Saved entries ▸
........

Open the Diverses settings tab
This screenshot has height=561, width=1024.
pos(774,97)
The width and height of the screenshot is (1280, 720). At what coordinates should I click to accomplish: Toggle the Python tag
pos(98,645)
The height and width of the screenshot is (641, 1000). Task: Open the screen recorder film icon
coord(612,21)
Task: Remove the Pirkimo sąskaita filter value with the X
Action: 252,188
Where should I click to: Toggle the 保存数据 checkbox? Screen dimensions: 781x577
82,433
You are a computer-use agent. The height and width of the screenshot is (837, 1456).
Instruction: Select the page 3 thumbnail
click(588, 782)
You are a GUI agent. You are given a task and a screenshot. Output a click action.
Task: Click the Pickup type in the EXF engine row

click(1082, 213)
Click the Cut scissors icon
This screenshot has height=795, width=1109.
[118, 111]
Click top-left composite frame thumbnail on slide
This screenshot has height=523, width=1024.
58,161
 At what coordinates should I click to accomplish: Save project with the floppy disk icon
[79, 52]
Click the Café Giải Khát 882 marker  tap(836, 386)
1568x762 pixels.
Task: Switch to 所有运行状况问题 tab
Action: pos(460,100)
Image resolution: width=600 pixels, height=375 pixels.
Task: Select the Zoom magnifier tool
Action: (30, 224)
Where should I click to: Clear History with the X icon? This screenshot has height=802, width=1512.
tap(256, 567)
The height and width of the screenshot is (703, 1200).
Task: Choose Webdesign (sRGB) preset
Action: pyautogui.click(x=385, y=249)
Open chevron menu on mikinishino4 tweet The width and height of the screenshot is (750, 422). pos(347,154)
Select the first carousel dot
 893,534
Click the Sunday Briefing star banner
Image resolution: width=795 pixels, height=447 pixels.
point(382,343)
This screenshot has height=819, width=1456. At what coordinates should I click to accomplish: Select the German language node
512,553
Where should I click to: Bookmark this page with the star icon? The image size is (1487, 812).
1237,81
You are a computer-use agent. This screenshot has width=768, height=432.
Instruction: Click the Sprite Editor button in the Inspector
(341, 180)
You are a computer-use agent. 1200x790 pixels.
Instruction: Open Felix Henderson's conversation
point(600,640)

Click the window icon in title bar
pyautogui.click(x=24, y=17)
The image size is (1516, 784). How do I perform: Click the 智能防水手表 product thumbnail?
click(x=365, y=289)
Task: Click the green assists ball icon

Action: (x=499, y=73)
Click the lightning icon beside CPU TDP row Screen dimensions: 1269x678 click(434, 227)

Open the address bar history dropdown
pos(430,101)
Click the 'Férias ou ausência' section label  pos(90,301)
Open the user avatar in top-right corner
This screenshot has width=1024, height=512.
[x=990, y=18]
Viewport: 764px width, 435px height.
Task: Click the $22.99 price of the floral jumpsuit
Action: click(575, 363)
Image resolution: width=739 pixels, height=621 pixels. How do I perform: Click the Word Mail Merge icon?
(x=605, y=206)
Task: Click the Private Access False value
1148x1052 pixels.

........

The full set of entries, copied exactly, is the expected answer.

TASK RESPONSE ▸
Open the Diverses settings tab
This screenshot has height=561, width=1024.
pos(774,97)
The width and height of the screenshot is (1280, 720). At what coordinates should I click to accomplish: Toggle the Python tag
pos(98,645)
The height and width of the screenshot is (641, 1000). Task: Open the screen recorder film icon
coord(612,21)
Task: Remove the Pirkimo sąskaita filter value with the X
Action: 252,188
Where should I click to: Toggle the 保存数据 checkbox? Screen dimensions: 781x577
82,433
You are a computer-use agent. The height and width of the screenshot is (837, 1456).
Instruction: Select the page 3 thumbnail
click(588, 782)
You are a GUI agent. You are given a task and a screenshot. Output a click action.
Task: Click the Pickup type in the EXF engine row

click(1082, 213)
Click the Cut scissors icon
This screenshot has height=795, width=1109.
[118, 111]
Click top-left composite frame thumbnail on slide
This screenshot has height=523, width=1024.
58,161
 At what coordinates should I click to accomplish: Save project with the floppy disk icon
[79, 52]
Click the Café Giải Khát 882 marker  tap(836, 386)
1568x762 pixels.
Task: Switch to 所有运行状况问题 tab
Action: pos(460,100)
Image resolution: width=600 pixels, height=375 pixels.
Task: Select the Zoom magnifier tool
Action: (30, 224)
Where should I click to: Clear History with the X icon? This screenshot has height=802, width=1512.
tap(256, 567)
The height and width of the screenshot is (703, 1200).
Task: Choose Webdesign (sRGB) preset
Action: pyautogui.click(x=385, y=249)
Open chevron menu on mikinishino4 tweet The width and height of the screenshot is (750, 422). pos(347,154)
Select the first carousel dot
 893,534
Click the Sunday Briefing star banner
Image resolution: width=795 pixels, height=447 pixels.
point(382,343)
This screenshot has height=819, width=1456. At what coordinates should I click to accomplish: Select the German language node
512,553
Where should I click to: Bookmark this page with the star icon? The image size is (1487, 812).
1237,81
You are a computer-use agent. This screenshot has width=768, height=432.
Instruction: Click the Sprite Editor button in the Inspector
(341, 180)
You are a computer-use agent. 1200x790 pixels.
Instruction: Open Felix Henderson's conversation
point(600,640)

Click the window icon in title bar
pyautogui.click(x=24, y=17)
The image size is (1516, 784). How do I perform: Click the 智能防水手表 product thumbnail?
click(x=365, y=289)
Task: Click the green assists ball icon

Action: (x=499, y=73)
Click the lightning icon beside CPU TDP row Screen dimensions: 1269x678 click(434, 227)

Open the address bar history dropdown
pos(430,101)
Click the 'Férias ou ausência' section label  pos(90,301)
Open the user avatar in top-right corner
This screenshot has width=1024, height=512.
[x=990, y=18]
Viewport: 764px width, 435px height.
Task: Click the $22.99 price of the floral jumpsuit
Action: click(575, 363)
Image resolution: width=739 pixels, height=621 pixels. How do I perform: Click the Word Mail Merge icon?
(x=605, y=206)
Task: Click the Private Access False value
1148x1052 pixels.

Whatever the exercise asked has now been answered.